You have said you believe in an open market, you want to continue to have a deregulated market, and you like the successful Canada-U.S. Open Skies Agreement that is in place. Can you give me one good reason why the government should not fulfil some of the recommendations by the competition commissioner and completely open the market for competition against you by encouraging anybody, even foreign ownership rules, to increase competition?
Mr. Robert Milton: From my standpoint, at the tail end of last year, we underwent significant and difficult negotiations with the Competition Bureau to determine what an appropriate framework would be for us to operate under as we were going forward. We came to an agreement, and we are fully abiding by the agreement in terms of what the Competition Bureau determined.
Ms. Val Meredith: I guess my question is this. Can you give me one good reason why the government should not open up the industry to more foreign ownership to ensure that Canadians have competition in the air industry? Can you give me one good reason why this should not happen?
Mr. Robert Milton: As you are aware, we actually have advocated an increase in the foreign ownership of Canadian carriers, up to a level of 49%. So I am not opposed.
Ms. Val Meredith: So you can't defend the government's position not to do that?
Mr. Robert Milton: We have been very public in our position.
Ms. Val Meredith: Okay. Thank you.
I think back to when you appeared before us during the days when there were two people vying for the potential or opportunity to merge Air Canada and Canadian Airlines. I remember very clearly some of your comments about what a merger might mean to the Canadian traveller, what it might mean to the employees in the Canadian airline industry. You warned us and told us there was a bully on the block, Don Carty and American Airlines, that would certainly destroy the Canadian airline industry as we knew it if they were to be successful in the Onex proposal.
It would appear, six months or four months later, that there is a bully on the block, and that's not Don Carty and American Airlines, but Air Canada and Robert Milton. There are indications out there that you are doing whatever you can outside of legislation—because the legislation isn't in place—to limit competition, to make sure those Canadian carriers that might have established competition against Air Canada are being, if not prohibited, at least discouraged from doing so.
What you can't get through the front door, you might be trying to get through the back door with your strength of purchasing power and your dominant situation with the airport authorities. Because of your control of the marketplace, airport authorities are unwilling to accommodate competitive carriers.

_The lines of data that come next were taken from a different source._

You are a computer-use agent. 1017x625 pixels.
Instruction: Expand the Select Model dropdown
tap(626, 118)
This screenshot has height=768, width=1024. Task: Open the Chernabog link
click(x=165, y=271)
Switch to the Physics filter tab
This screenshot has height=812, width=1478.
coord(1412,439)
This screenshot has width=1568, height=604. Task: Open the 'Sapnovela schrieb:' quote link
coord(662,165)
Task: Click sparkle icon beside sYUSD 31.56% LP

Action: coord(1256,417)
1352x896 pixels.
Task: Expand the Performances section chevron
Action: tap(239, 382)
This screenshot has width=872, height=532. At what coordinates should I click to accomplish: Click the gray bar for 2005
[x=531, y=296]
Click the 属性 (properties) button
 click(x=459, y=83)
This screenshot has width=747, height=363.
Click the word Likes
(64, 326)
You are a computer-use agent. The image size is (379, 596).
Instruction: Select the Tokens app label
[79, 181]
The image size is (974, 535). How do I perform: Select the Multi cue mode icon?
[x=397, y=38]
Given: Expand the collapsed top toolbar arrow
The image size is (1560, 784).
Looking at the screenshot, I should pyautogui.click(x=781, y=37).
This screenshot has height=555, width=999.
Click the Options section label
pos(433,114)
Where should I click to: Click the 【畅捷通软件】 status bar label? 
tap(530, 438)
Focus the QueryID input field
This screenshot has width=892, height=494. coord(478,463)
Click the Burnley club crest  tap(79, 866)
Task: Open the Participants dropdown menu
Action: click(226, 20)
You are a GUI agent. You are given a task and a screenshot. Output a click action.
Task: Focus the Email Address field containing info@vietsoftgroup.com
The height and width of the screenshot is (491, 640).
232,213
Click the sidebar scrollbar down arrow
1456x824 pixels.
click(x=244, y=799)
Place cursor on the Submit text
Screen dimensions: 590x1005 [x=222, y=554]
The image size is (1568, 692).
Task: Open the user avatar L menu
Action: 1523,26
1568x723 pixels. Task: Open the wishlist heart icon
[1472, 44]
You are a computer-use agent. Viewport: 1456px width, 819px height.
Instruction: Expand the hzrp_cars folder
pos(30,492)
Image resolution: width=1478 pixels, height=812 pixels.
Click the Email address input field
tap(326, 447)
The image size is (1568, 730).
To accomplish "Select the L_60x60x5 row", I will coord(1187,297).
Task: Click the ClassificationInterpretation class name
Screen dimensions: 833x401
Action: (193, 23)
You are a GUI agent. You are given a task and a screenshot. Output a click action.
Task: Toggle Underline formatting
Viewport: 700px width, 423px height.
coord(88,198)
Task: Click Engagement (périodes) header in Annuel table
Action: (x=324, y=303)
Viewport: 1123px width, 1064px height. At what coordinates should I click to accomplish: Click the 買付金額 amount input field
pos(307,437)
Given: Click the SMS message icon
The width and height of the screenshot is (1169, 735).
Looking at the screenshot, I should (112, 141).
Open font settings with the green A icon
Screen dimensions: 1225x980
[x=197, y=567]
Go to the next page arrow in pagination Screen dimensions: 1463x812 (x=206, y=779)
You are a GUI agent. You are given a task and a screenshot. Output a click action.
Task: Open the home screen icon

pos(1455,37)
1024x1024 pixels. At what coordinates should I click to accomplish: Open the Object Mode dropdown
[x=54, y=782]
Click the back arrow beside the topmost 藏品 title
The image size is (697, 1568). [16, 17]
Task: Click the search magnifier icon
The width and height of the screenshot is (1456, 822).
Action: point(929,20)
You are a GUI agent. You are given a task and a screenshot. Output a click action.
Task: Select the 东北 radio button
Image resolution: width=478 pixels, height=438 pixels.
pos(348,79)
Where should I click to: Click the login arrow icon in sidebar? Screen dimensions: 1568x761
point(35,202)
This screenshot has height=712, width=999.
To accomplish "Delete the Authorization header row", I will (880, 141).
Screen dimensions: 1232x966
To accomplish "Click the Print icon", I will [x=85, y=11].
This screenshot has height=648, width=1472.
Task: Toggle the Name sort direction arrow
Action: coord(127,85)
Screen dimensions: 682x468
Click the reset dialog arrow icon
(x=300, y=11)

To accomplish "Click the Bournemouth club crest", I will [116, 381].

Can you explain to Canadians why you feel American Airlines and the Onex deal would have been so much worse and so much harder for the Canadian travelling public, and that they were the sharks in the ocean and you are not?
Mr. Robert Milton: Sure. To take you back to that period, a lot of what I was addressing was the fact that this was clearly a de facto evolution of the Canadian airline industry into the hands of a single American airline—that is, American Airlines. So there was that specific aspect. But additionally, as I described at the time, because the resulting network would have been aligned with American Airlines, there would have been a very significant contraction in overall activity for the Canadian airline industry and the resulting “new Air Canada”.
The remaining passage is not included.